==== PROVIDED DATA
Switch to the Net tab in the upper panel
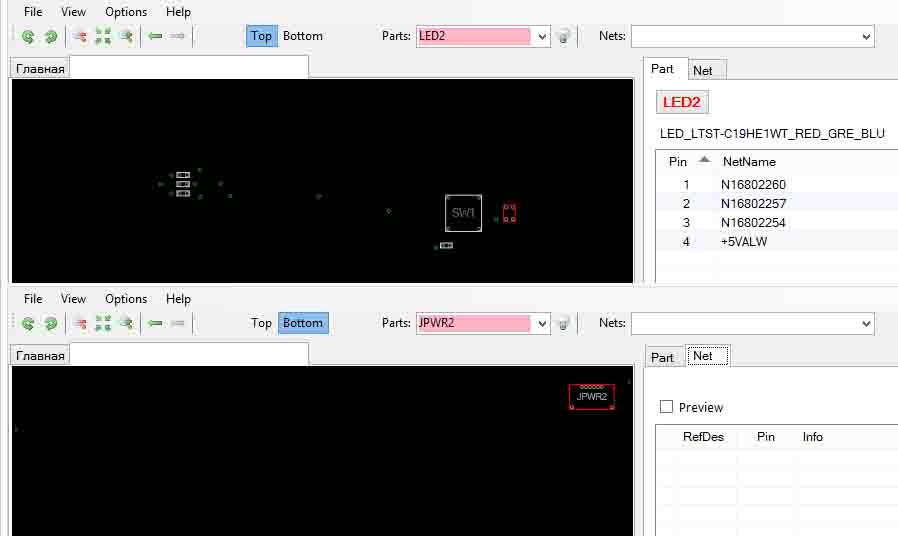Image resolution: width=898 pixels, height=536 pixels. click(x=703, y=70)
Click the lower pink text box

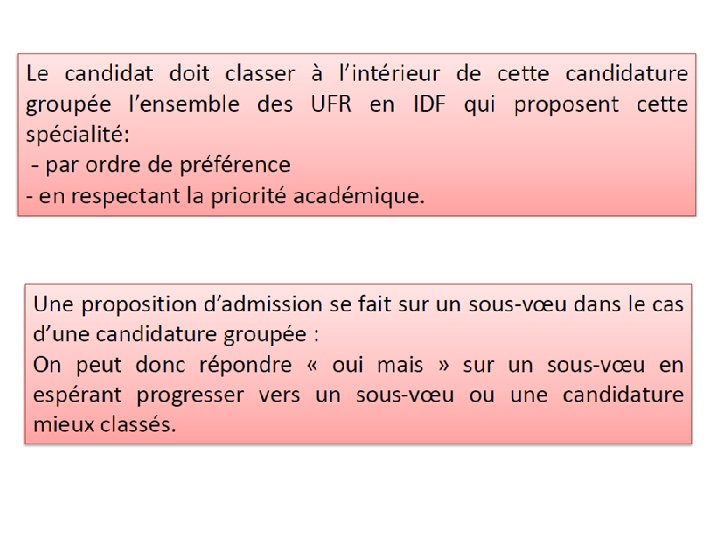(x=358, y=364)
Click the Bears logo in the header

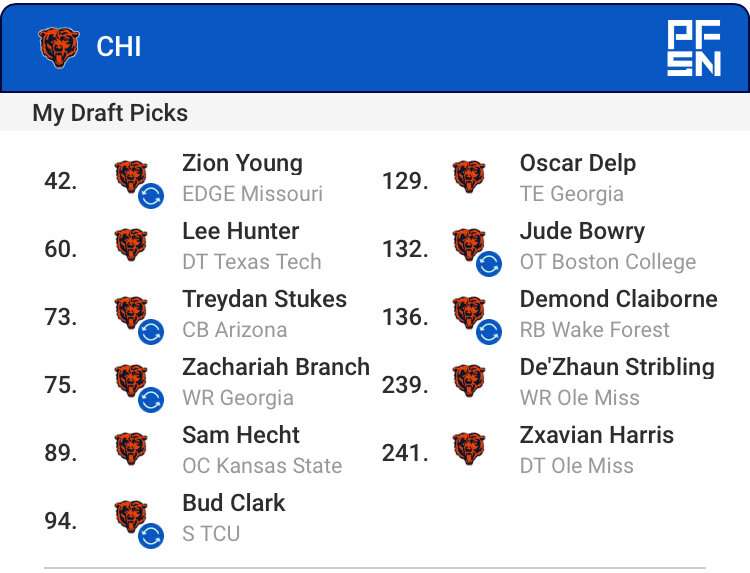(59, 47)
========
WRITTEN TASK:
Rescale the material above and write out all of its lines again, including the requests, with every number in the answers (the image widths and heights and the coordinates) multiplied by 2.3 and rounded to the nearest whole number, with halves rounded up. Leave the pictures out of your answer.

ANSWER TO THE PROBLEM:
Switch to the Net tab in the upper panel
Image resolution: width=2065 pixels, height=1233 pixels. click(x=1617, y=161)
Click the lower pink text box

(x=823, y=837)
Click the Bears logo in the header

(136, 108)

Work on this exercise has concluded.